Work item
The reply to the records below should contain exactly the lines from the line with "This screenshot has width=724, height=684." through the line with "Task: Click the N/A value under Last Access", and nothing besides.

Provided data
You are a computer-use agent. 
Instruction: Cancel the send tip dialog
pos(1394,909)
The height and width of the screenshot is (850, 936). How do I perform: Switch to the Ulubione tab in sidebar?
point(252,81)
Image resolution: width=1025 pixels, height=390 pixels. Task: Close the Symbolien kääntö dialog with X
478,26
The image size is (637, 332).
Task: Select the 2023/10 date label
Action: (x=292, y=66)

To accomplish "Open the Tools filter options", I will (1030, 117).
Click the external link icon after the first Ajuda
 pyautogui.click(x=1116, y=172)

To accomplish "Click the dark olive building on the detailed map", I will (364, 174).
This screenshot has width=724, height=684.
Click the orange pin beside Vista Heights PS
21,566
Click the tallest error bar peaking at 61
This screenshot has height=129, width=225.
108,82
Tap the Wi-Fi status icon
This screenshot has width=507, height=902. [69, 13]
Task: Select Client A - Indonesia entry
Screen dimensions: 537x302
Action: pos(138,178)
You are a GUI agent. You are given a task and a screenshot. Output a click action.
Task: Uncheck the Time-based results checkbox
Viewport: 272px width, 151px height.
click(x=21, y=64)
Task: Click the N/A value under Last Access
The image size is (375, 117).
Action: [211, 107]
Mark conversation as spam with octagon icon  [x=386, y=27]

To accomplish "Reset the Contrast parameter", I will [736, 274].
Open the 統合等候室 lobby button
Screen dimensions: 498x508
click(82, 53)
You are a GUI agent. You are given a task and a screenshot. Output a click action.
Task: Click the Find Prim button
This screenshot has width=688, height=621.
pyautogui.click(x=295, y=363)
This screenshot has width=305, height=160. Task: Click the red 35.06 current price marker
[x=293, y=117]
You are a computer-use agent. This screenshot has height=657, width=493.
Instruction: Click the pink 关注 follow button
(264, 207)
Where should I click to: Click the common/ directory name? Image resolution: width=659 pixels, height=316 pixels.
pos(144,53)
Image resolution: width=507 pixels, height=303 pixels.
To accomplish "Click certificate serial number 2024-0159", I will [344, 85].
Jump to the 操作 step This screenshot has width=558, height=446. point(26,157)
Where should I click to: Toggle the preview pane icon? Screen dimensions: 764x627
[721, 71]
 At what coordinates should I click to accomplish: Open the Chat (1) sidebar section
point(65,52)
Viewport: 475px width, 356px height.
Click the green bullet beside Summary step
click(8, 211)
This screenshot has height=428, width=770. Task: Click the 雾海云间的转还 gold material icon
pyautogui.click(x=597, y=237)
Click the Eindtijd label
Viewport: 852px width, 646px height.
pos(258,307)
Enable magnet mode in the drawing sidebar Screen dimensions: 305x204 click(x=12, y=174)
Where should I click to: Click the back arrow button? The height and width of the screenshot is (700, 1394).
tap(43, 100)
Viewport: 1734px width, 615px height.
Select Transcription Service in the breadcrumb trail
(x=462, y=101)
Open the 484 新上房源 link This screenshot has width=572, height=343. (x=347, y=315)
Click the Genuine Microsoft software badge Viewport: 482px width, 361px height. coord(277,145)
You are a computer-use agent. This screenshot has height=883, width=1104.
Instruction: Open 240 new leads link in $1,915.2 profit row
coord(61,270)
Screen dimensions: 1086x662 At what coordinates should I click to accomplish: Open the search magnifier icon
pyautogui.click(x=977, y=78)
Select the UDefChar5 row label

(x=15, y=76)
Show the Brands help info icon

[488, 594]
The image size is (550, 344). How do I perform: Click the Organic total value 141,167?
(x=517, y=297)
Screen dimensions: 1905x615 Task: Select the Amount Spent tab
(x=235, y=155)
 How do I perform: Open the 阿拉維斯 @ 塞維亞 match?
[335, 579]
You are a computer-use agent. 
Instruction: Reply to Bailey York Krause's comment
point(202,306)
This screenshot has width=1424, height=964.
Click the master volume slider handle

Expected answer
This screenshot has width=724, height=684.
Click the orange pin beside Vista Heights PS
21,566
Click the tallest error bar peaking at 61
This screenshot has height=129, width=225.
108,82
Tap the Wi-Fi status icon
This screenshot has width=507, height=902. [69, 13]
Task: Select Client A - Indonesia entry
Screen dimensions: 537x302
Action: pos(138,178)
You are a GUI agent. You are given a task and a screenshot. Output a click action.
Task: Uncheck the Time-based results checkbox
Viewport: 272px width, 151px height.
click(x=21, y=64)
Task: Click the N/A value under Last Access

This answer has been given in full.